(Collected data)
-=-=-

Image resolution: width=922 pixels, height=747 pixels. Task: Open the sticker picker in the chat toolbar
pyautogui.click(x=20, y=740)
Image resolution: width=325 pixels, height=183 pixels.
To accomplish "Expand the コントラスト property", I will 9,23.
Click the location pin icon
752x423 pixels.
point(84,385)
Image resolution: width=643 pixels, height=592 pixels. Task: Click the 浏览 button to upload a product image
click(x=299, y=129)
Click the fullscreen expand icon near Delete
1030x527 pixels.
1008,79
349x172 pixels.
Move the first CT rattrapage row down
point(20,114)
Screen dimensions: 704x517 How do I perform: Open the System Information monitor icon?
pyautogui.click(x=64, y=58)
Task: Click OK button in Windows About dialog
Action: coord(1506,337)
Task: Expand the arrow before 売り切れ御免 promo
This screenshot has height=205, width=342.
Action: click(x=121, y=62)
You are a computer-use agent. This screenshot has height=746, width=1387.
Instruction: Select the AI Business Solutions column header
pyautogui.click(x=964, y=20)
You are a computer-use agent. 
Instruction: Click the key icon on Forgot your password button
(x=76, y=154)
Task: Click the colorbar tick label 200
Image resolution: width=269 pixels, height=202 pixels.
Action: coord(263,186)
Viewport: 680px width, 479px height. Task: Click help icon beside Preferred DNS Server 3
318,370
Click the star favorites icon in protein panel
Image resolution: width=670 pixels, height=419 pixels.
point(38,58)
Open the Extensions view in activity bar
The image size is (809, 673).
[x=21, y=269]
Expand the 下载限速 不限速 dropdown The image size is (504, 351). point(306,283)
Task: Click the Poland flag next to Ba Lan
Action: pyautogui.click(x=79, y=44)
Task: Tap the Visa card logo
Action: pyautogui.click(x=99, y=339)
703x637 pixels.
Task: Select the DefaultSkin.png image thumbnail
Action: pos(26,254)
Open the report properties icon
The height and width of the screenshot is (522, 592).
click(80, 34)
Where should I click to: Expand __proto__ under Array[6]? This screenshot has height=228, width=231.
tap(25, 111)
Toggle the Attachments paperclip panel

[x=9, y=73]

-=-=-

» **GOAL OF THE EXERCISE**: Give the entries again exactly, every one.

» **TASK SOLUTION**:
Image resolution: width=922 pixels, height=747 pixels. Task: Open the sticker picker in the chat toolbar
pyautogui.click(x=20, y=740)
Image resolution: width=325 pixels, height=183 pixels.
To accomplish "Expand the コントラスト property", I will 9,23.
Click the location pin icon
752x423 pixels.
point(84,385)
Image resolution: width=643 pixels, height=592 pixels. Task: Click the 浏览 button to upload a product image
click(x=299, y=129)
Click the fullscreen expand icon near Delete
1030x527 pixels.
1008,79
349x172 pixels.
Move the first CT rattrapage row down
point(20,114)
Screen dimensions: 704x517 How do I perform: Open the System Information monitor icon?
pyautogui.click(x=64, y=58)
Task: Click OK button in Windows About dialog
Action: coord(1506,337)
Task: Expand the arrow before 売り切れ御免 promo
This screenshot has height=205, width=342.
Action: click(x=121, y=62)
You are a computer-use agent. This screenshot has height=746, width=1387.
Instruction: Select the AI Business Solutions column header
pyautogui.click(x=964, y=20)
You are a computer-use agent. 
Instruction: Click the key icon on Forgot your password button
(x=76, y=154)
Task: Click the colorbar tick label 200
Image resolution: width=269 pixels, height=202 pixels.
Action: coord(263,186)
Viewport: 680px width, 479px height. Task: Click help icon beside Preferred DNS Server 3
318,370
Click the star favorites icon in protein panel
Image resolution: width=670 pixels, height=419 pixels.
point(38,58)
Open the Extensions view in activity bar
The image size is (809, 673).
[x=21, y=269]
Expand the 下载限速 不限速 dropdown The image size is (504, 351). point(306,283)
Task: Click the Poland flag next to Ba Lan
Action: pyautogui.click(x=79, y=44)
Task: Tap the Visa card logo
Action: pyautogui.click(x=99, y=339)
703x637 pixels.
Task: Select the DefaultSkin.png image thumbnail
Action: pos(26,254)
Open the report properties icon
The height and width of the screenshot is (522, 592).
click(80, 34)
Where should I click to: Expand __proto__ under Array[6]? This screenshot has height=228, width=231.
tap(25, 111)
Toggle the Attachments paperclip panel

[x=9, y=73]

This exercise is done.